Exercise instructions:
Find each line in the rows below that contains the word "icon", and copy those lines out in full.

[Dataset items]
----

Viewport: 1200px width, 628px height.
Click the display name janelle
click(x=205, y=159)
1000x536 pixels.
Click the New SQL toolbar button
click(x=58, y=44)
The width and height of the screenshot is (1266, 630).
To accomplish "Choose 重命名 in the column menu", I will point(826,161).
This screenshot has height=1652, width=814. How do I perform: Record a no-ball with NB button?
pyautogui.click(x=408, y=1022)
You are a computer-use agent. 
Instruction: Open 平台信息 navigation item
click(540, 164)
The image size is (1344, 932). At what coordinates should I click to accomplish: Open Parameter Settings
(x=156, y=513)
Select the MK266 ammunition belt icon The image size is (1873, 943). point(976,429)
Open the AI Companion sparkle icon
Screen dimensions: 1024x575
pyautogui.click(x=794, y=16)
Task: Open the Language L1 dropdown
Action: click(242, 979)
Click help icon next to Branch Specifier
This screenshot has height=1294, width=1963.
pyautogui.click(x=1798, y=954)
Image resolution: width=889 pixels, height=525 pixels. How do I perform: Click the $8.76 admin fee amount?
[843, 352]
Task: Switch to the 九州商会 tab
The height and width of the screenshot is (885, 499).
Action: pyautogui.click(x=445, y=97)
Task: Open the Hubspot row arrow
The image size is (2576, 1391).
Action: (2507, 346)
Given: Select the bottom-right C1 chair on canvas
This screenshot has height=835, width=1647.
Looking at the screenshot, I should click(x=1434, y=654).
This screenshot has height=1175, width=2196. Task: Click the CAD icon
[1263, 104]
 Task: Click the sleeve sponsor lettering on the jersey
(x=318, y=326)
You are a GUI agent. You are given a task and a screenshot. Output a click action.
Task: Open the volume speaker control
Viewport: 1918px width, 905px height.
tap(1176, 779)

----

Solution:
Select the MK266 ammunition belt icon The image size is (1873, 943). point(976,429)
Open the AI Companion sparkle icon
Click help icon next to Branch Specifier
This screenshot has height=1175, width=2196. Task: Click the CAD icon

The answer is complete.